文本节选 =>
爬取图片 - 悦读

原创文章，转载注明出处
不喜勿喷
图片爬取
爬取网址 http://desk.zol.com.cn/bizhi/7453_92417_2.html
运行环境：pycharm,python3.7.3

** 下面为代码区

from typing import List, Any

import requests
import re
import os
page_url = 'http://desk.zol.com.cn/bizhi/7453_92417_2.html'

# mkdir()创建一层目录，makedirs()创建多层目录。
# 撤销与反撤销操作：Ctrl + z，Ctrl + Shift + z

# 下载到文件夹里
def download_image(image_url, path, title):
    response = requests.get(image_url)
    # print(response)  # 输出 <Response [200]> 表示成功。
    folder = os.path.exists(title)
    if not folder:  # 判断是否存在文件夹如果不存在则创建为文件夹
        os.makedirs(title)  # makedirs 创建文件时如果路径不存在会创建这个路径
        fb = open(str(title) + '/' + path + '.jpg', 'wb')
        fb.write(response.content)
        fb.close()
    else:
        fb = open(str(title) + '/' + path + '.jpg', 'wb')
        fb.write(response.content)
        fb.close()

任务说明 => 请一字不改地返回这篇讲爬取图片的文章中从“# mkdir()创建一层目录，makedirs()创建多层目录。”开始、到“<Response [200]> 表示成功。”结束的那段原文。

给定数据 =>

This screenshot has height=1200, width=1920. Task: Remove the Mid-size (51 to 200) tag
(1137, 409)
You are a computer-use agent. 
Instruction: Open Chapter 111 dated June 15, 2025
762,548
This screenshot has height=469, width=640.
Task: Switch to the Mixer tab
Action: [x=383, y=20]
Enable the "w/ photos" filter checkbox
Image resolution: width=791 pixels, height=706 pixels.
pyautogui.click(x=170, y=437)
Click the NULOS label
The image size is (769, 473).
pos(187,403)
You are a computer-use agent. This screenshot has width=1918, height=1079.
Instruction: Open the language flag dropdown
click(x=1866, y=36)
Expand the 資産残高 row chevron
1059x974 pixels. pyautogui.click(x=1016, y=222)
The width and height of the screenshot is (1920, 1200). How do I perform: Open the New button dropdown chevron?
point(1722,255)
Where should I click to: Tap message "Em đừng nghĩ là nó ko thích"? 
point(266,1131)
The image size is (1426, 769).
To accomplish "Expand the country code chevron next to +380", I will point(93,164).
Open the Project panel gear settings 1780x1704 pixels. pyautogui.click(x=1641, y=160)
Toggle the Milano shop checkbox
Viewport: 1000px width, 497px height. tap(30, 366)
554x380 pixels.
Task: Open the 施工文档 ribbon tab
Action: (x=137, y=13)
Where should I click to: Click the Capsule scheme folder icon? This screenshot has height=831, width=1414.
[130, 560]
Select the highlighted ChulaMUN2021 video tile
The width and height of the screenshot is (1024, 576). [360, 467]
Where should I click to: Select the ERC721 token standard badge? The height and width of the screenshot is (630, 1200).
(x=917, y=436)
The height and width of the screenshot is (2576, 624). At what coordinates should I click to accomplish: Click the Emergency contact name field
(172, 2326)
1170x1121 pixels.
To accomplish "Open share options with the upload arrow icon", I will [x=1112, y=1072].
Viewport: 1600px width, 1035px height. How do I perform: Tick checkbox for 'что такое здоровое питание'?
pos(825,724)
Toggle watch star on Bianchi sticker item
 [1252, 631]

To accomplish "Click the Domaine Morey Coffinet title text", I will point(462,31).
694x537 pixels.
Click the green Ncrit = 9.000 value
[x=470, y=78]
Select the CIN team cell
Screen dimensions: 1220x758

作答内容 =>
# mkdir()创建一层目录，makedirs()创建多层目录。
# 撤销与反撤销操作：Ctrl + z，Ctrl + Shift + z

# 下载到文件夹里
def download_image(image_url, path, title):
    response = requests.get(image_url)
    # print(response)  # 输出 <Response [200]> 表示成功。